→ Goal
Count the lines in the data below that contain the word "Click", and reply with that number alone.

→ Supplied data

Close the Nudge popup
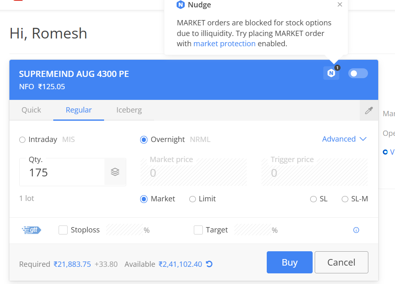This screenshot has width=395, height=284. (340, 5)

---

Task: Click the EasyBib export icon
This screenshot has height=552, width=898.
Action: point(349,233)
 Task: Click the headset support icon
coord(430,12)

→ Response to this exercise
2